THE TASK:
Every entry must be reproduced word for word.

[Stored records]

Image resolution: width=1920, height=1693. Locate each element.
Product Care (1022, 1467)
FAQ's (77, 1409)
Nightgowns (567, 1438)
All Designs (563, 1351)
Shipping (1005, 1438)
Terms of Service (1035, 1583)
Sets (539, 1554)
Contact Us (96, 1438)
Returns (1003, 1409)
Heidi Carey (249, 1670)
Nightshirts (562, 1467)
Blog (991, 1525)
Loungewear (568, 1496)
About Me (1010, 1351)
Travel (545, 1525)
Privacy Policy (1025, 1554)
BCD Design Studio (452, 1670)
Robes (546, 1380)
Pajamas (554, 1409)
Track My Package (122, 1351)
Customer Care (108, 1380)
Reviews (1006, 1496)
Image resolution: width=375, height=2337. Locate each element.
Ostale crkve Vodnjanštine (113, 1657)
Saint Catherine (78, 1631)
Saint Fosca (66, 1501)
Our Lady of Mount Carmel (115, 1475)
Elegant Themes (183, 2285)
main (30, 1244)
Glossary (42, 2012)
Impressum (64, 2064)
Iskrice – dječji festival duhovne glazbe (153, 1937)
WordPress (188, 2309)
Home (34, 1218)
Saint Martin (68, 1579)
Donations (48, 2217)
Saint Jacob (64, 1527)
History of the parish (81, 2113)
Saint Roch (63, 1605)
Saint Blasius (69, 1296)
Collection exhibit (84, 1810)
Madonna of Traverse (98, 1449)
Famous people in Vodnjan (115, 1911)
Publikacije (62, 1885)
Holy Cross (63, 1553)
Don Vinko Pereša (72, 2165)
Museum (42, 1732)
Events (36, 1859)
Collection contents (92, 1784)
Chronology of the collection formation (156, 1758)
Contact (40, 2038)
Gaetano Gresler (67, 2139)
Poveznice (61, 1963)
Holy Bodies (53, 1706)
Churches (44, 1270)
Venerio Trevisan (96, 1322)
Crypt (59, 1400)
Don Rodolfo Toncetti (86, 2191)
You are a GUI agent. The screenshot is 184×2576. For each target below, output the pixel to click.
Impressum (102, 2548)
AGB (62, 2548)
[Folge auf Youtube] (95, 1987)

SOLVED PROBLEM:
Image resolution: width=1920, height=1693. Locate each element.
Product Care (1022, 1467)
FAQ's (77, 1409)
Nightgowns (567, 1438)
All Designs (563, 1351)
Shipping (1005, 1438)
Terms of Service (1035, 1583)
Sets (539, 1554)
Contact Us (96, 1438)
Returns (1003, 1409)
Heidi Carey (249, 1670)
Nightshirts (562, 1467)
Blog (991, 1525)
Loungewear (568, 1496)
About Me (1010, 1351)
Travel (545, 1525)
Privacy Policy (1025, 1554)
BCD Design Studio (452, 1670)
Robes (546, 1380)
Pajamas (554, 1409)
Track My Package (122, 1351)
Customer Care (108, 1380)
Reviews (1006, 1496)
Image resolution: width=375, height=2337. Locate each element.
Ostale crkve Vodnjanštine (113, 1657)
Saint Catherine (78, 1631)
Saint Fosca (66, 1501)
Our Lady of Mount Carmel (115, 1475)
Elegant Themes (183, 2285)
main (30, 1244)
Glossary (42, 2012)
Impressum (64, 2064)
Iskrice – dječji festival duhovne glazbe (153, 1937)
WordPress (188, 2309)
Home (34, 1218)
Saint Martin (68, 1579)
Donations (48, 2217)
Saint Jacob (64, 1527)
History of the parish (81, 2113)
Saint Roch (63, 1605)
Saint Blasius (69, 1296)
Collection exhibit (84, 1810)
Madonna of Traverse (98, 1449)
Famous people in Vodnjan (115, 1911)
Publikacije (62, 1885)
Holy Cross (63, 1553)
Don Vinko Pereša (72, 2165)
Museum (42, 1732)
Events (36, 1859)
Collection contents (92, 1784)
Chronology of the collection formation (156, 1758)
Contact (40, 2038)
Gaetano Gresler (67, 2139)
Poveznice (61, 1963)
Holy Bodies (53, 1706)
Churches (44, 1270)
Venerio Trevisan (96, 1322)
Crypt (59, 1400)
Don Rodolfo Toncetti (86, 2191)
You are a GUI agent. The screenshot is 184×2576. For each target below, output the pixel to click.
Impressum (102, 2548)
AGB (62, 2548)
[Folge auf Youtube] (95, 1987)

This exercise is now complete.